2. Appellants allege that the trial court erred when it did not sustain their claim of slander of title. Specifically, appellants argued that BB&T slandered their title to the property at issue when BB&T executed, at Swimmer’s behest, the Affidavit and Termination which purportedly retracted the 1999 quitclaim deed between Folds and BB&T’s predecessor GNB. The trial court found that there was no evidence the documents were false and malicious on the part of BB&T and that there was no evidence of special damages to sustain a slander of title claim.

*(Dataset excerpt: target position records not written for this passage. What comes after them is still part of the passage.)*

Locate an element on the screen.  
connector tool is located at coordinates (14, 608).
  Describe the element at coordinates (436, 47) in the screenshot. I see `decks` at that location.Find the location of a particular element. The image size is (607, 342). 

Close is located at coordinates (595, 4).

The elements of proof for a slander of title claim are as follows:
The owner of property may bring an action for “libelous or slanderous words which falsely or maliciously impugn his title if any damage accrues to him therefrom.” OCGA § 51-9-11. “In order to sustain an action of this kind, the plaintiff must allege and prove the uttering and publishing of the slanderous words; that they were false; that they were malicious; that he sustained special damage thereby; and that he possessed an estate in the property slandered.” (Citation and punctuation omitted.)

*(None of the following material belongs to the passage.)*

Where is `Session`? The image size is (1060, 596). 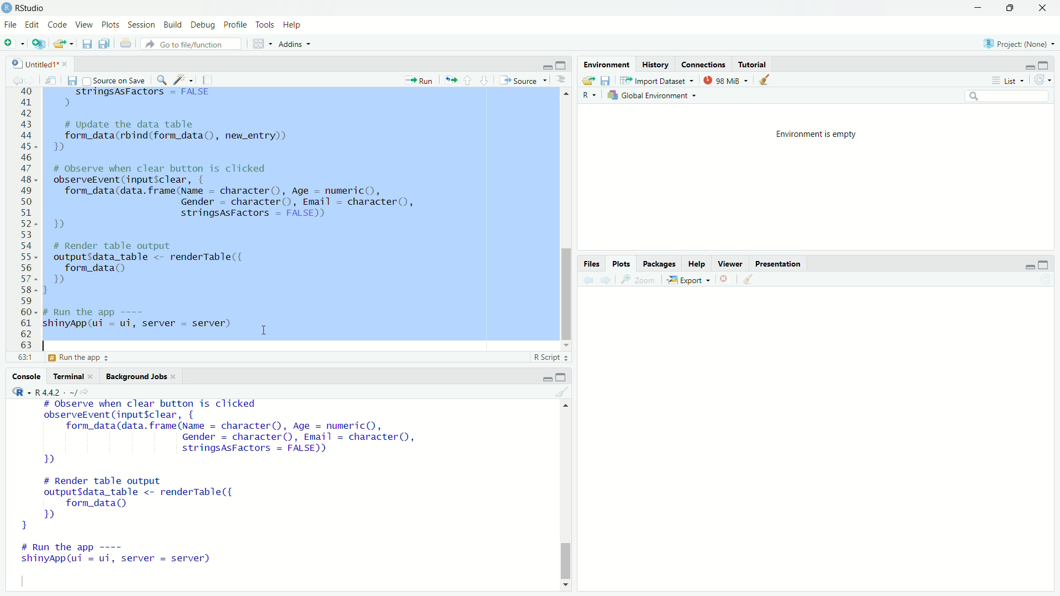
Session is located at coordinates (141, 25).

Latson v. Boaz, 278 Ga. 113, 114 (598 SE2d 485) (2004). In their complaint, appellants sought special damages, but did not carry their burden of proffering specific evidence of special damages once BB&T pointed out the absence of such evidence in support of appellants’ case. Lau’s Corp. v. Haskins, 261 Ga. 491 (405 SE2d 474) (1991). Indeed, to maintain an action for slander of title, evidence of special damages must be specific. Latson v. Boaz, supra, 278 Ga. at 114-115. See also Harmon v. Cunard, 190 Ga. App. 19 (378 SE2d 351) (1989) (insufficient proof of special damages where no specific figures offered for the damage allegedly suffered). It appearing that appel*653lants failed to show specific damages in support of their claim of slander of title, the trial court did not err when it granted BB&T’s motion for summary judgment.
Decided March 5, 2012.
Daniel, Lawson, Tuggle & Jerles, Tom W. Daniel, for appellants.
Brock, Clay, Calhoun & Rogers, Richard W. Calhoun, Parker, Hudson, Rainer & Dobbs, Constance M. Ewing, Nancy H. Baughan, Harold D. Ehrman, for appellees.

Judgment affirmed.

All the Justices concur, except Hines, J., not participating.

 Swimmer’s motion for summary judgment is still pending below.